An **acid** and **base** are any two corrosive chemicals that react to form water and a salt. They also dissociate/ionise (depending on theory) in water to form electrolytes that conduct electricity.
Acids:
- taste sour
- have a pH less than 7 in aqueous solutions at 25°C
- stain litmus paper **red**
- react with active metals to produce $\ce{H2_{(g)}}$ based on the activity series
- react with carbonates to form $\ce{CO2 + H2O}$
Bases:
- taste bitter
- have a pH greater than 7 in aqueous solutions at 25°C
- feel slippery as they react with fats/oils to form soap
- stain litmus paper **blue**
- react with ammonium salts to product $\ce{NH3 + H2O}$
### Arrhenius theory
An acid **dissociates** in water to produce $\ce{H+}$ ions (protons).
A base **dissociates** in water to produce $\ce{OH-}$ ions.
### Bronsted-Lowry theory
The Bronsted-Lowry theory focuses on reactions with water and less the acid and base ions themselves, so they **ionise** instead of **dissociate**.
An acid is any compound that can **donate/ionise a proton ($\ce{H+}$) to water** to form a hydronium ion.
$$\ce{acid + H2O -> acid- + H3O+}$$
!!! info
In practice, the acid must contain a hydrogen atom attached by an easy-to-break bond (usually $\ce{H-O}$), but any high electronegativity difference polar bond would work as well.
A base is any compound capable of **accepting/removing a proton ($\ce{H+}$) from an acid**.
$$\ce{acid + base -> acid- + base+}$$
!!! info
The proton usually comes from water. The base must be able to accept an $\ce{H+}$ ion to form a **dative covalent bond**, so they must contain **lone pairs**.
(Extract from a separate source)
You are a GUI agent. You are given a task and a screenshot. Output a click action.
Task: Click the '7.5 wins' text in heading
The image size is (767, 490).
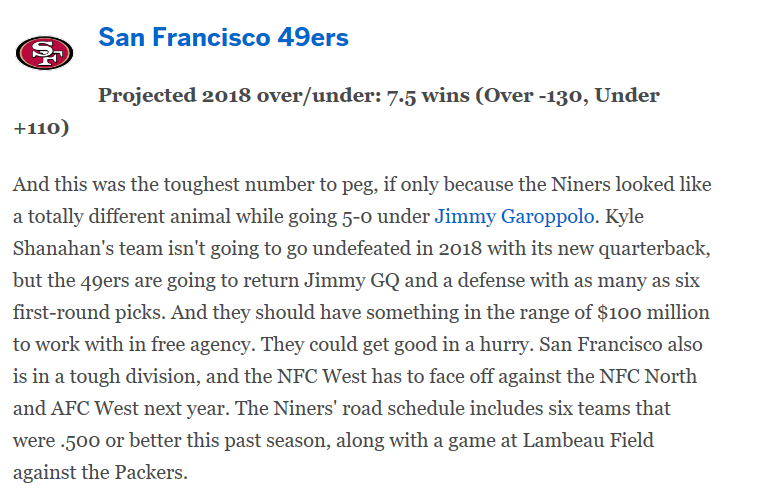(428, 95)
Polyprotic acids ionise their $\ce{H+}$s one by one **sequentially**.
!!! example
$\ce{
H3PO4 + H2O <=> H2PO4- + H3O+ \\
H2PO4- + H2O <=> HPO4^2- + H3O+ \\
HPO4^2- + H2O <=> PO4^3- + H3O+
}$
#### Conjugate acids/bases
The result of a base obtaining a proton is a **conjugate acid**.
The result of an acid losing a proton is a **conjugate base**.
!!! example
In the reaction
$$\ce{NH3 + H2O -> NH4+ + OH-}$$
$\ce{NH3}$ is a base that becomes a conjugate acid while $\ce{H2O}$ is an acid that becomes a conjugate base.
### Louis theory
A Lewis **acid** is any species that **accepts** an electron pair to form a dative covalent bond.
A Lewis **base** is any species that **donates** an electron pair to form a dative covalent bond.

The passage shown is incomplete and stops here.